(Stated goal a) Format the listing from the line with "Open the three-dot overflow menu in toolbar" to the line with "Action: [228, 218]" as a two-column CSV with the columns "request" and "answer". Give one row per request, put each value in a single quoted field with line breaks replaced by spaces, and leave the pictures out.

# Do drivers tip doormen?



## adamrobbins2018 (Sep 23, 2018)

I was listening to a podcast the other day about a driver that would tip doormen to get larger fare passengers. I wondered if that would work in a major city? You probably don't need to if you're working off the app wth enough business, but shouldn't the app be a way to grow repeat business and fill down time?


----------



## SoFlaDriver (Aug 11, 2018)

No but I had a doorman at a hotel the other day rudely bang on my window and indicate that I needed to slide my seat forward to make more room for the pax. I'm like, dude, mind your own business. I check with each and every passenger about whether they've got enough space and will slide forward if they ask, but otherwise, I'm gonna drive in the position I'm most comfortable in.

As for your question, I don't see how that would work. The app assigns trips to drivers based on distance and certain other mysterious factors no one here is ever able to explain with any certainty. I don't see how a doorman, tipped or not, could play any role in directing higher fare passengers to a particular rideshare passenger,

Maybe to a taxi driver, and that's probably a longstanding practice in places, but I don't see how it would work for rideshare.


----------



## Lee239 (Mar 24, 2017)

adamrobbins2018 said:


> I was listening to a podcast the other day about a driver that would tip doormen to get larger fare passengers. I wondered if that would work in a major city? You probably don't need to if you're working off the app wth enough business, but shouldn't the app be a way to grow repeat business and fill down time?

(Given records)
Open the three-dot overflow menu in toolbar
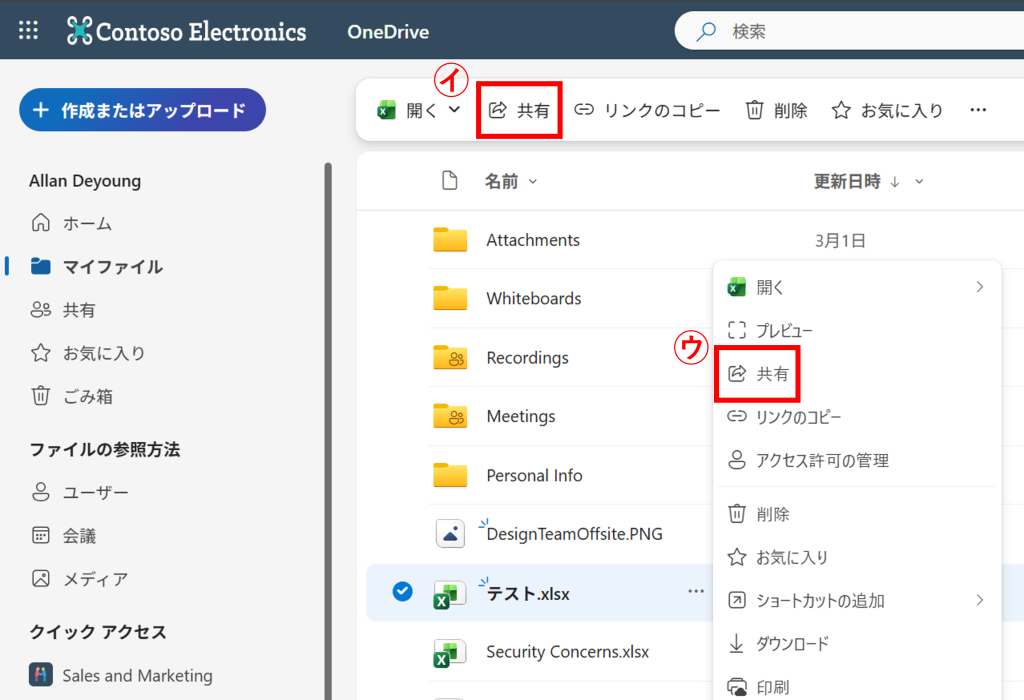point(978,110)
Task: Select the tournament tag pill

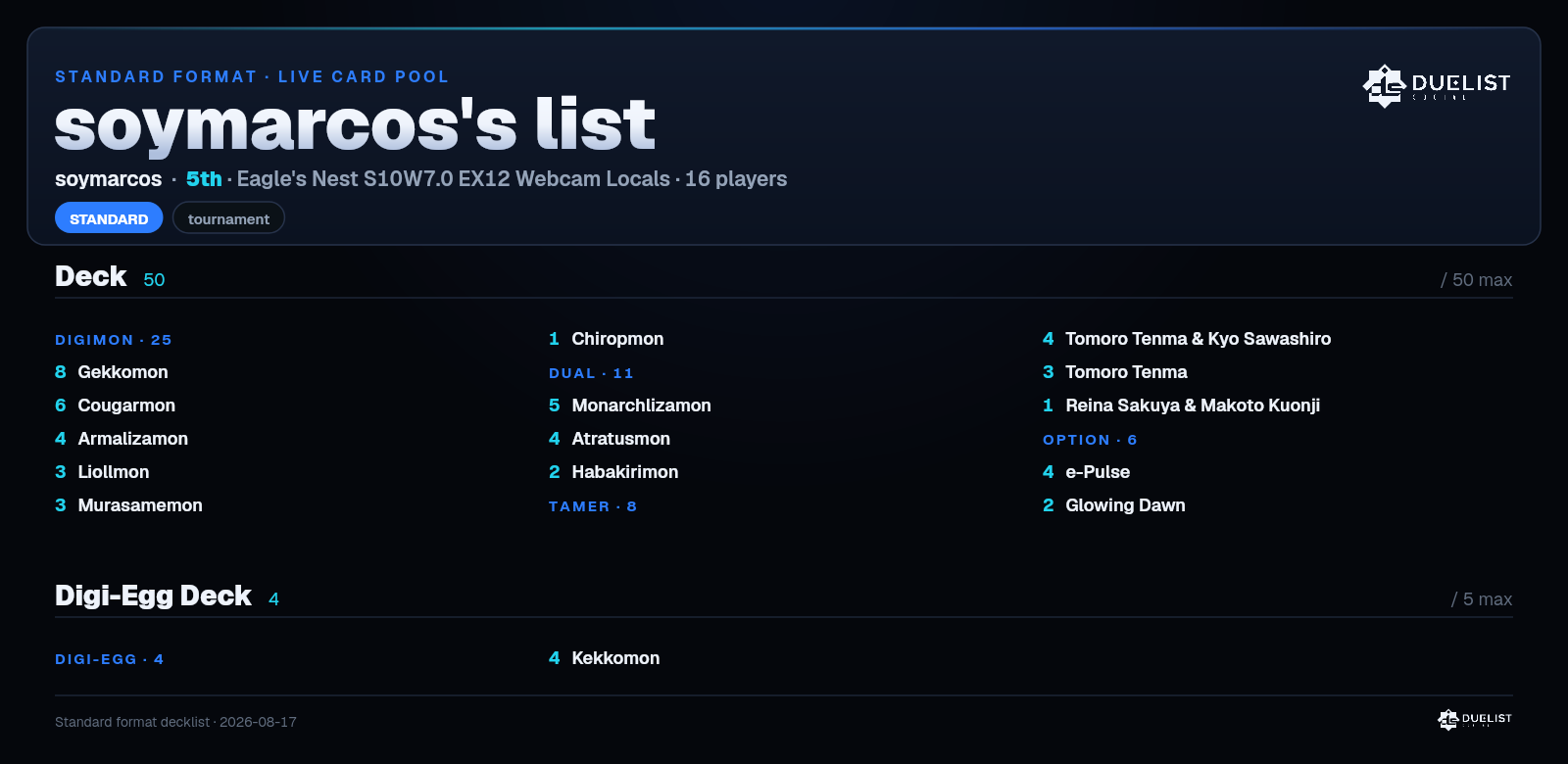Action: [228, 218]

* * *

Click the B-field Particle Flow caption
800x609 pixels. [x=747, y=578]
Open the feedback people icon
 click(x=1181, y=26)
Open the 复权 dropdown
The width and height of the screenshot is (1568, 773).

(Stated goal b)
Answer these questions about the forum thread on tipping doormen:
(i) According to the podcast mentioned in the thread, why did a driver tip doormen?
(ii) What did the hotel doorman indicate that SoFlaDriver needed to do?
(iii) According to SoFlaDriver, what does the app base trip assignments on?

(Expected answer a)
request,answer
"Open the three-dot overflow menu in toolbar","point(978,110)"
"Task: Select the tournament tag pill","Action: [228, 218]"

(Expected answer b)
(i) To get larger fare passengers.
(ii) Slide the seat forward to make more room for the passenger.
(iii) Distance and certain other mysterious factors.